What is required => The answer must be an exact copy of the lines from the one containing "Task: Click copy" through the end of the records, with the pictures left out.

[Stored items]
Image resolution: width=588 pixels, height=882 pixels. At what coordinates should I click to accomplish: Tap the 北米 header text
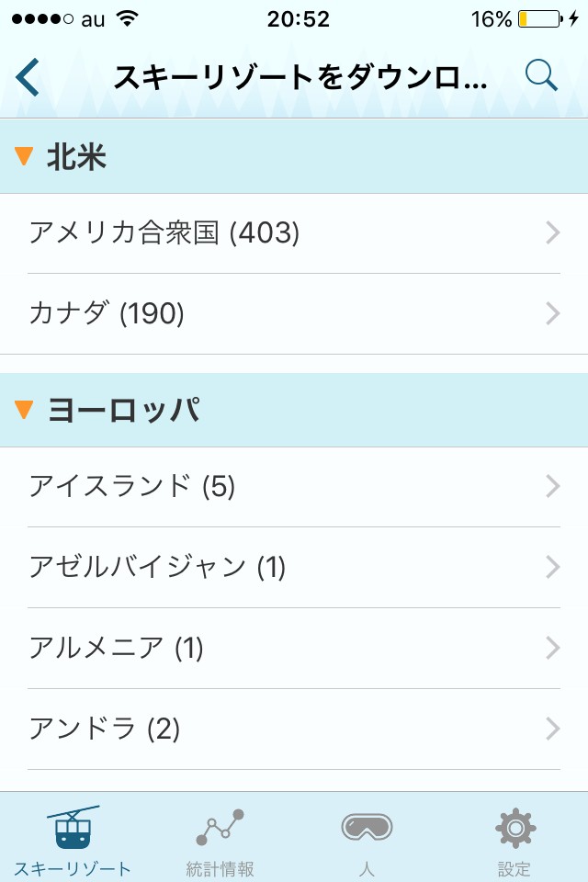[x=77, y=157]
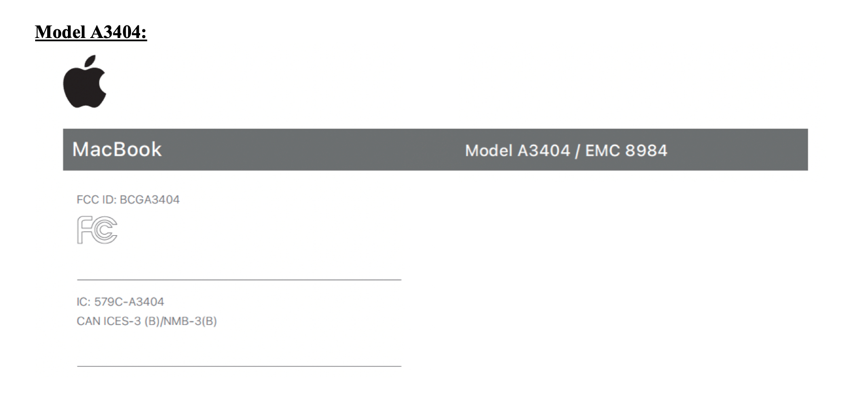Image resolution: width=868 pixels, height=410 pixels.
Task: Select the "MacBook" title in the gray banner
Action: coord(117,150)
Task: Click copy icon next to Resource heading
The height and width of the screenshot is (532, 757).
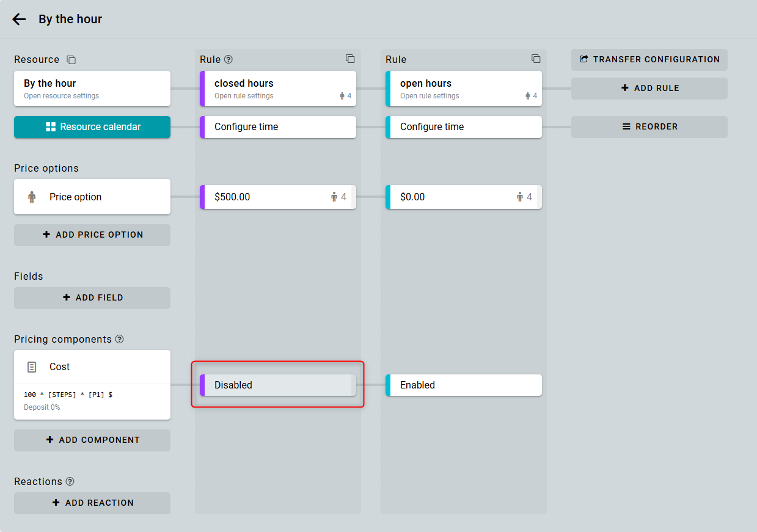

Written response =>
Task: Click copy icon next to Resource heading
The height and width of the screenshot is (532, 757).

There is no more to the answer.